■ Exercise prompt
Reproduce every one of the following items word for word, changing nothing.

■ Provided information
-----
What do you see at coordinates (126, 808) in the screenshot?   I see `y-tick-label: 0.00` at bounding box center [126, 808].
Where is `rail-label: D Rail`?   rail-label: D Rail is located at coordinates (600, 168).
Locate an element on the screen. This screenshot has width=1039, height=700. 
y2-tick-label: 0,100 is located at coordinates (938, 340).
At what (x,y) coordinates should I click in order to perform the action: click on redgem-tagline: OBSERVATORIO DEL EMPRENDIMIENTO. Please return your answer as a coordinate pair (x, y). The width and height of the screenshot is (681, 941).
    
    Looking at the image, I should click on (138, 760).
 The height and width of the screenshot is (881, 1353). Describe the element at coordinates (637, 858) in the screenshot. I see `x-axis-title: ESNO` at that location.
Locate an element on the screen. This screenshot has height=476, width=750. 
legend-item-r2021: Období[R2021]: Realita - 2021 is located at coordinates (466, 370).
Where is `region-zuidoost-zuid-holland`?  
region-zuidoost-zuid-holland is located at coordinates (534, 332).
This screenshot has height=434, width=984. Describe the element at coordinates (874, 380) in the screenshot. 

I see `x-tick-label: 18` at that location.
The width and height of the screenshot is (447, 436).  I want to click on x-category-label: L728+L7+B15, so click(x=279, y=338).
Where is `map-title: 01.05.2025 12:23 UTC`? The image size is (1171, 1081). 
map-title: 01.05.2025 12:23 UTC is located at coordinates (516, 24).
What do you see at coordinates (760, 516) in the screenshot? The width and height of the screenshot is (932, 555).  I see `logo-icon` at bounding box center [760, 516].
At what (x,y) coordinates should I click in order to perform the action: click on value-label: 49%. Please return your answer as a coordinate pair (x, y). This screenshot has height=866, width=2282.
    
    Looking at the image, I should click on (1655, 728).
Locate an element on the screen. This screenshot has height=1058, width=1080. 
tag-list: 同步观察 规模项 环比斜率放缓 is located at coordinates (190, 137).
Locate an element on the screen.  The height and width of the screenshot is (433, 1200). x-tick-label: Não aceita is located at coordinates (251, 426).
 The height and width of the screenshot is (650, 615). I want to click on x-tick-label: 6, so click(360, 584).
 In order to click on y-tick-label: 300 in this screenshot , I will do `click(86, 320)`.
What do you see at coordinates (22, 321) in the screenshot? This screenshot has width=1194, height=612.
-----
■ Answer area
What do you see at coordinates (126, 808) in the screenshot?   I see `y-tick-label: 0.00` at bounding box center [126, 808].
Where is `rail-label: D Rail`?   rail-label: D Rail is located at coordinates (600, 168).
Locate an element on the screen. This screenshot has width=1039, height=700. 
y2-tick-label: 0,100 is located at coordinates (938, 340).
At what (x,y) coordinates should I click in order to perform the action: click on redgem-tagline: OBSERVATORIO DEL EMPRENDIMIENTO. Please return your answer as a coordinate pair (x, y). The width and height of the screenshot is (681, 941).
    
    Looking at the image, I should click on (138, 760).
 The height and width of the screenshot is (881, 1353). Describe the element at coordinates (637, 858) in the screenshot. I see `x-axis-title: ESNO` at that location.
Locate an element on the screen. This screenshot has height=476, width=750. 
legend-item-r2021: Období[R2021]: Realita - 2021 is located at coordinates (466, 370).
Where is `region-zuidoost-zuid-holland`?  
region-zuidoost-zuid-holland is located at coordinates (534, 332).
This screenshot has height=434, width=984. Describe the element at coordinates (874, 380) in the screenshot. 

I see `x-tick-label: 18` at that location.
The width and height of the screenshot is (447, 436).  I want to click on x-category-label: L728+L7+B15, so click(x=279, y=338).
Where is `map-title: 01.05.2025 12:23 UTC`? The image size is (1171, 1081). 
map-title: 01.05.2025 12:23 UTC is located at coordinates (516, 24).
What do you see at coordinates (760, 516) in the screenshot? The width and height of the screenshot is (932, 555).  I see `logo-icon` at bounding box center [760, 516].
At what (x,y) coordinates should I click in order to perform the action: click on value-label: 49%. Please return your answer as a coordinate pair (x, y). This screenshot has height=866, width=2282.
    
    Looking at the image, I should click on (1655, 728).
Locate an element on the screen. This screenshot has height=1058, width=1080. 
tag-list: 同步观察 规模项 环比斜率放缓 is located at coordinates (190, 137).
Locate an element on the screen.  The height and width of the screenshot is (433, 1200). x-tick-label: Não aceita is located at coordinates (251, 426).
 The height and width of the screenshot is (650, 615). I want to click on x-tick-label: 6, so click(360, 584).
 In order to click on y-tick-label: 300 in this screenshot , I will do `click(86, 320)`.
What do you see at coordinates (22, 321) in the screenshot? This screenshot has width=1194, height=612.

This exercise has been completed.